I have a small cheap one that I have used for a while.  For real fine detail work I dont use it cause I need it to be accurate so I usually finish by hand.


----------



## Ryan (Feb 3, 2006)

I use a random orbit and ostilating spinder sander for all my work. You get less of a scratch pattern. I never have seen a need for anything else. If you are talking about the belt/disc combo's to me they limit you to the size of piece that you can sand. With a palm sander you can sand anything. 

I would like a drum sander though[][]

Ryan


----------



## woodwish (Feb 3, 2006)

I have an el-cheapo horizontal belt sander from Rigid (Home Depot's home brand) on occasion to do some odd stuff.  Glad it was cheap since I rarely use it.  I use my trusty Dewalt hand ROS's for most of my sanding.  I have several in different grits just to save time from changing discs.


----------



## Fangar (Feb 3, 2006)

I have a Ryobi with a 6" disk and 4" width belt combo.  A very nice unit for the money.  The belt sander portion can be rotated into the upright position when needed.  I use it quite a bit for a lot of the chilrens furniture I make.

http://www.ryobitools.com/index.php/catalog/tool/bd4600/

Fangar


----------



## Mudder (Feb 3, 2006)

I've been called a tool snob by one of our members but I'll tell you there is nothing like having the right tool for the job.
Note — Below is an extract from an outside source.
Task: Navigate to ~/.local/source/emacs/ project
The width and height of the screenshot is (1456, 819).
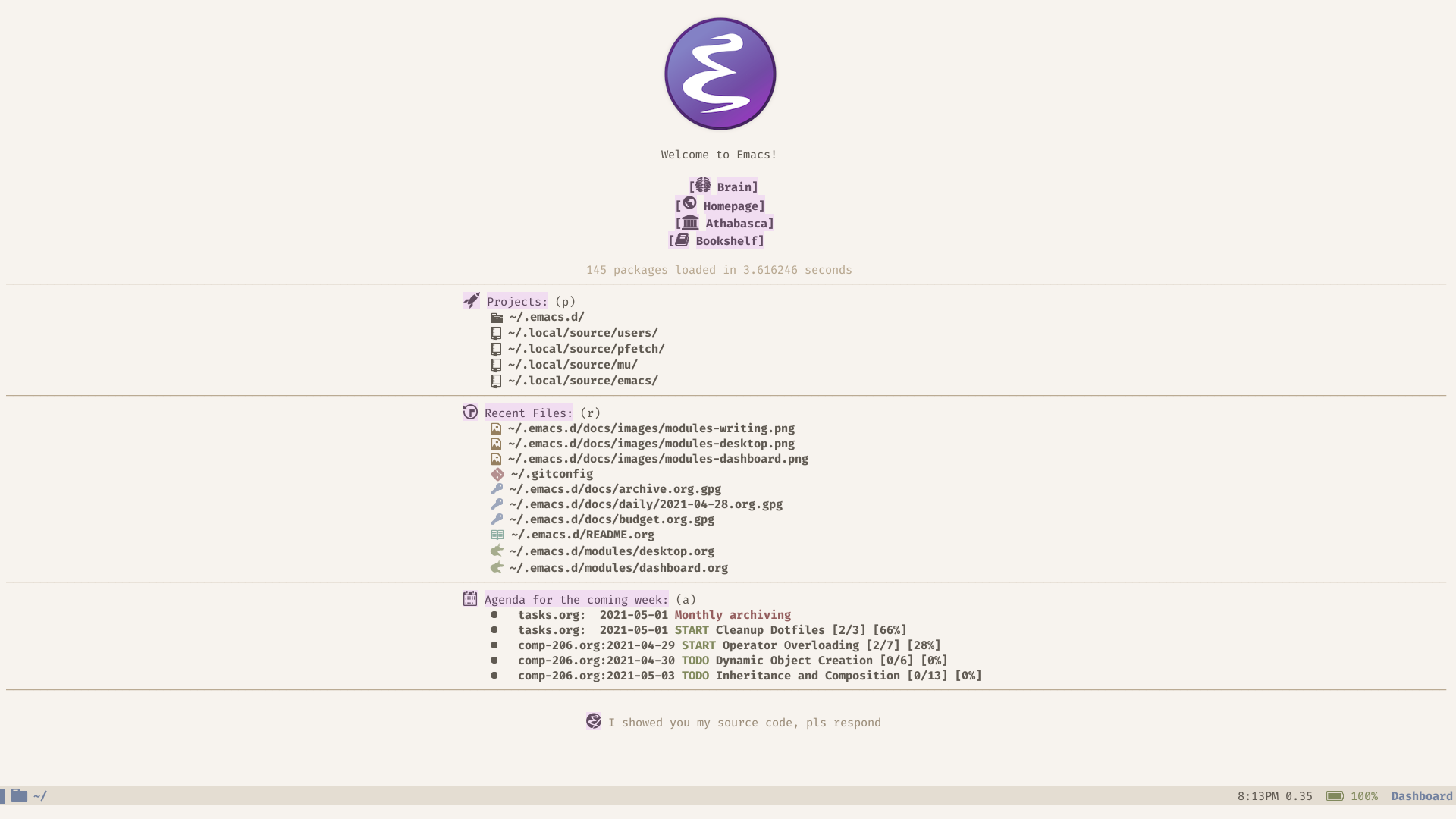Action: [582, 380]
I currently have a Ryobi 4"belt/6"disc sander, a delta 1x42" belt/8" disc sander, a Proformax 10/20 drum sander, a delta 12" disc sander, and a Ridgid oscillating spindle/belt sander and if I had to go back to just one I think I wound choose the Ridgid.


----------



## alamocdc (Feb 3, 2006)

Thanks, everyone. I was thinking of either a disk sander, or disk/belt sander combo like I have now for squaring barrels like so many folks have talked about. I'd do it with the one I have now, but I just don't trust the squareness of it.


----------



## Randy_ (Feb 3, 2006)

> _Originally posted by alamocdc_<br />.....I'd do it with the one I have now, but I just don't trust the squareness of it.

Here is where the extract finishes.